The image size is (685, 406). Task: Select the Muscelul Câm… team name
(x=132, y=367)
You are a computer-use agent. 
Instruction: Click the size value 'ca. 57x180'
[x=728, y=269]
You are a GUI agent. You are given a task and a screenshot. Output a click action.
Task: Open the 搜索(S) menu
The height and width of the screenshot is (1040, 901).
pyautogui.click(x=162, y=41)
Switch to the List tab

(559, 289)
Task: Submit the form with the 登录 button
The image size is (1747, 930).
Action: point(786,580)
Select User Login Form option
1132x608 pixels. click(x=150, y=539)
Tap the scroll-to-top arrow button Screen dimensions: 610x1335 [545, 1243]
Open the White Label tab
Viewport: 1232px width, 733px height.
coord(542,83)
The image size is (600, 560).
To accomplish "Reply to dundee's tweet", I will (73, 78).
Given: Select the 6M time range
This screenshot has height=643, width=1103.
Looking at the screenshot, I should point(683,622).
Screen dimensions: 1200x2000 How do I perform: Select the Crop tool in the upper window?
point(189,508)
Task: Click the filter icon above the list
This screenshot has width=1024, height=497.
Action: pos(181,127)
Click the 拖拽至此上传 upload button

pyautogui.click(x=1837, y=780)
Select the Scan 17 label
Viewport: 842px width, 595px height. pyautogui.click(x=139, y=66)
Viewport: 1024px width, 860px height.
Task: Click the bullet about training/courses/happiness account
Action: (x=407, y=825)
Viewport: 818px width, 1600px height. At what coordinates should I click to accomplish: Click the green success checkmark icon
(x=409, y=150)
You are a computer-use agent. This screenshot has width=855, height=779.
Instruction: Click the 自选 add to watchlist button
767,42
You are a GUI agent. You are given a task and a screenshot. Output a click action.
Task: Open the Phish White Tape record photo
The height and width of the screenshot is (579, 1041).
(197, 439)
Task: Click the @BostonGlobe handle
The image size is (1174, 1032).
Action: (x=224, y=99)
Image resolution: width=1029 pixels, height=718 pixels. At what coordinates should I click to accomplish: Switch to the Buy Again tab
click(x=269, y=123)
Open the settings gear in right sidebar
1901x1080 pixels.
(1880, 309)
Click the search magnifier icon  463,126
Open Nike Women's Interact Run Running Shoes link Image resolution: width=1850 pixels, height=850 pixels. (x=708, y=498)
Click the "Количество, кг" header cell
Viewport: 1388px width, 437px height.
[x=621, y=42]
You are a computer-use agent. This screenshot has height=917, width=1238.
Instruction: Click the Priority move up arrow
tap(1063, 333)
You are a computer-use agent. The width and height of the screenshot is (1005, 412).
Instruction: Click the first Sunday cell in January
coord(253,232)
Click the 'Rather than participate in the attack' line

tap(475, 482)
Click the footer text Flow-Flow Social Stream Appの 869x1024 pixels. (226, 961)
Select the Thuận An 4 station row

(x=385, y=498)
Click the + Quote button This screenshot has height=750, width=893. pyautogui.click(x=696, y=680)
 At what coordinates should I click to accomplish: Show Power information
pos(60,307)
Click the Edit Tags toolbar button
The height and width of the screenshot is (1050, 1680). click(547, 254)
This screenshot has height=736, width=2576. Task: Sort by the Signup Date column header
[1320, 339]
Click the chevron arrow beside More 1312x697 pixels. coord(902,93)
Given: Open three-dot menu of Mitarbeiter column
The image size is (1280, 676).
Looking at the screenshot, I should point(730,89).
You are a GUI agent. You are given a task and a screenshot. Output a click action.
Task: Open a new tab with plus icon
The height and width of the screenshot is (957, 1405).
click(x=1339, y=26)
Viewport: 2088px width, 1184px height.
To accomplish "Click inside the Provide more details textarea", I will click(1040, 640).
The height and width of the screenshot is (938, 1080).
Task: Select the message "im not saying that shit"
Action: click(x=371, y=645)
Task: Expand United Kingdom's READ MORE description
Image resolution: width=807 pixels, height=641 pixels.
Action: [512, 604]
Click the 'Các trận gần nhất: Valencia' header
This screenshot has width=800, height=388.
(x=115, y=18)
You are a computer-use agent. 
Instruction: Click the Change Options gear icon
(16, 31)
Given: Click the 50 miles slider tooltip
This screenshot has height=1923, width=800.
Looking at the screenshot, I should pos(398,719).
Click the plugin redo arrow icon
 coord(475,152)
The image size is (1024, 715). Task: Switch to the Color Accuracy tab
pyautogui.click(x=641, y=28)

> _Aim of the task_: Every line of the listing that holds the word "computer" is to be found and copied.

> _Output of the exercise_:
You are a computer-use agent. 
You are a computer-use agent. This screenshot has width=855, height=779.
You are a computer-use agent. This screenshot has height=917, width=1238.
You are a computer-use agent. The width and height of the screenshot is (1005, 412).
You are a computer-use agent. 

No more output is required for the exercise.